Chinese authorities are on high alert in western Xinjiang Province after the appearance of an Islamic State propaganda video featuring militants from China’s Uighur ethnic minority group.
In the 30-minute video, released in late February by the Al-Furat Province division of the Islamic State (IS) in western Iraq, heavily armed fighters and children give speeches, pray, and even kill “informants.”
One Uighur fighter is filmed saying, “Oh, you Chinese who do not understand what people say. We are the soldiers of the Caliphate, and we will come to you to clarify to you with the tongues of our weapons, to shed blood like rivers and avenge the oppressed.”
The video marks perhaps the most serious IS threat against Chinese territory since the militant group encouraged its fighters to launch operations in China more than two years ago.

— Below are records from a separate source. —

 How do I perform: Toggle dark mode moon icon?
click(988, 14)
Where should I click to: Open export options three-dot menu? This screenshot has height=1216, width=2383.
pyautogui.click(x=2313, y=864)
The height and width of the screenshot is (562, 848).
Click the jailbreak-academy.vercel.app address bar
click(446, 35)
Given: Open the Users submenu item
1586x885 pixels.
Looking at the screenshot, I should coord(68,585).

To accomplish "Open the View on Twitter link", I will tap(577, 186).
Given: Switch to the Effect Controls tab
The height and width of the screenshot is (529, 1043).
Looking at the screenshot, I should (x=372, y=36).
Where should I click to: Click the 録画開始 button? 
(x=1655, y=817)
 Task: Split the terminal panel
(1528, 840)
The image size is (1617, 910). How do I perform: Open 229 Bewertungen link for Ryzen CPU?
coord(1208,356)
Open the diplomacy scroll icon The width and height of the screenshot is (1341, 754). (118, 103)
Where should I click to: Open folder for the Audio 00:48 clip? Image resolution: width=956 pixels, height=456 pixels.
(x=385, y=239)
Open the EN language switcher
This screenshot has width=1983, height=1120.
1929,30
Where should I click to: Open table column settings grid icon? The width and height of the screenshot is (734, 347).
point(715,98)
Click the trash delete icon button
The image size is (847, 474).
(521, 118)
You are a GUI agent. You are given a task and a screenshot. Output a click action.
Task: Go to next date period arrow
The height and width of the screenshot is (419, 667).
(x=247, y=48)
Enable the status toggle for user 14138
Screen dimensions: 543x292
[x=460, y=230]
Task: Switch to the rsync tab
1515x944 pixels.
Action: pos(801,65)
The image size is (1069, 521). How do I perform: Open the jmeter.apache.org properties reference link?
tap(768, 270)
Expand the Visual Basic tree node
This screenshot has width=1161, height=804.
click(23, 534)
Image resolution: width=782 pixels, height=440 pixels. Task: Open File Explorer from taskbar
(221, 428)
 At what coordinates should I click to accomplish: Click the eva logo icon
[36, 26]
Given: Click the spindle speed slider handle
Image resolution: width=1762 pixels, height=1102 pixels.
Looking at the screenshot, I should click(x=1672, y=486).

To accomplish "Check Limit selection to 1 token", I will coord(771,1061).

Chinese officials are taking this threat seriously. In early March, a spokesperson from China’s Foreign Ministry said Beijing was ready to work with the international community to combat terrorism. Normally, China has dealt with security issues on its own, or has worked with other states within the framework of regional groupings, such as the Shanghai Cooperation Organization’s Regional Anti-Terrorist Structure (RATS).
Beijing has long worried that disaffected ethnic Uighurs — a Turkic-speaking Muslim minority in Xinjiang and in neighboring Central Asian states, as well as Afghanistan and Pakistan — would attract the attention of, and support from, Islamic State.
Uighur discontent has simmered in recent years, with some analysts citing stringent assimilation policies imposed on Xinjiang by Beijing as the root cause. In particular, authorities are strictly regulating the practice of Islam, while encouraging Han Chinese to settle in the region, and thereby diluting Uighurs’ cultural influence.
Uighur nationalists have engaged in what they view as armed acts of resistance. Chinese authorities consider such violence to be terrorism. Some Uighur nationalists seek to break away from China and establish an independent state in Xinjiang.
During the early years of the People’s Republic, Chairman Mao Zedong held out the prospect of “self-determination” to Uighurs, as well as the right to secede from the Communist state. While Chinese leaders backtracked on Mao’s complete self-determination offer, Xinjiang did receive “autonomous region” status in 1955.